**EXERCISE PROMPT**
In the entries below, work out how many lines include "chevron", and write only that number.

┌─ LISTED ENTRIES

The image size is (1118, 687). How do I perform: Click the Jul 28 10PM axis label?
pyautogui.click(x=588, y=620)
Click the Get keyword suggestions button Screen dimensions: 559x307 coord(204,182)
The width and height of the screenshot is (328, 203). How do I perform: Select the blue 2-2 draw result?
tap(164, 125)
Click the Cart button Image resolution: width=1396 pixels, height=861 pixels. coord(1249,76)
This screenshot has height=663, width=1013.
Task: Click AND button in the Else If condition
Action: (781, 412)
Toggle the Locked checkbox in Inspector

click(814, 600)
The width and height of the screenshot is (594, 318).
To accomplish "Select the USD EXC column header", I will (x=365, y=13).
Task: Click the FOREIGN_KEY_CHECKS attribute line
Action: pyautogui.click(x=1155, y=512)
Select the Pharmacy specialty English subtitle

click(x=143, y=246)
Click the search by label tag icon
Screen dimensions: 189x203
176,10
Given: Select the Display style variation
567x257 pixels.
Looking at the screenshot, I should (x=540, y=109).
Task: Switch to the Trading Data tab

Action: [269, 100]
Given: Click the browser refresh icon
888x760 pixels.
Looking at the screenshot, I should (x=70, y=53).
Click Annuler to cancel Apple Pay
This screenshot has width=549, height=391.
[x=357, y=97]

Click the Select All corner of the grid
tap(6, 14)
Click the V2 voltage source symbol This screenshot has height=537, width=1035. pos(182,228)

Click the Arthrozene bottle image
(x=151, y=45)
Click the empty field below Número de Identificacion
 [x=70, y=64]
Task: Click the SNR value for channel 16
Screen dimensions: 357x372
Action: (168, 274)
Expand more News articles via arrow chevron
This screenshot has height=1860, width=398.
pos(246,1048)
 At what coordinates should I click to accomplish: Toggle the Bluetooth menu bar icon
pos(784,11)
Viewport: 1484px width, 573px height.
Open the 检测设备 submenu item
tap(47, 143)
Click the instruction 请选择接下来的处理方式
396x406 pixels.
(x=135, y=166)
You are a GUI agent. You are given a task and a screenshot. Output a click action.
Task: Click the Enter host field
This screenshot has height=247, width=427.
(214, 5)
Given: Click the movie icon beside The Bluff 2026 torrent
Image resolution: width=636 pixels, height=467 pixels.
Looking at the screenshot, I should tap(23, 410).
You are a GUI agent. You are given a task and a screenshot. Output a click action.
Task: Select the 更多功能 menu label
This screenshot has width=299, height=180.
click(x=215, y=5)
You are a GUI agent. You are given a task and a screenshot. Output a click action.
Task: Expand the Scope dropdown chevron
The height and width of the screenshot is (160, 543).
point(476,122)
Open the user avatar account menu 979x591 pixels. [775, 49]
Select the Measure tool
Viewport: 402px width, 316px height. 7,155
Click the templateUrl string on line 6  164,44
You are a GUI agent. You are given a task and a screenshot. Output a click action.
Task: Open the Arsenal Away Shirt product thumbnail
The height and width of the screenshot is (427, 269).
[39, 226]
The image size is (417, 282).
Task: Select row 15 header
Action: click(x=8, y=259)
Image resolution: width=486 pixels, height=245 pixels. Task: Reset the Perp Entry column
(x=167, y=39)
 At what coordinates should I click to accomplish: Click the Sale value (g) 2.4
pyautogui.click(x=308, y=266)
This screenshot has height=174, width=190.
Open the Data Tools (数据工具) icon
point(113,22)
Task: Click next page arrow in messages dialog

└─

**TASK RESULT**
2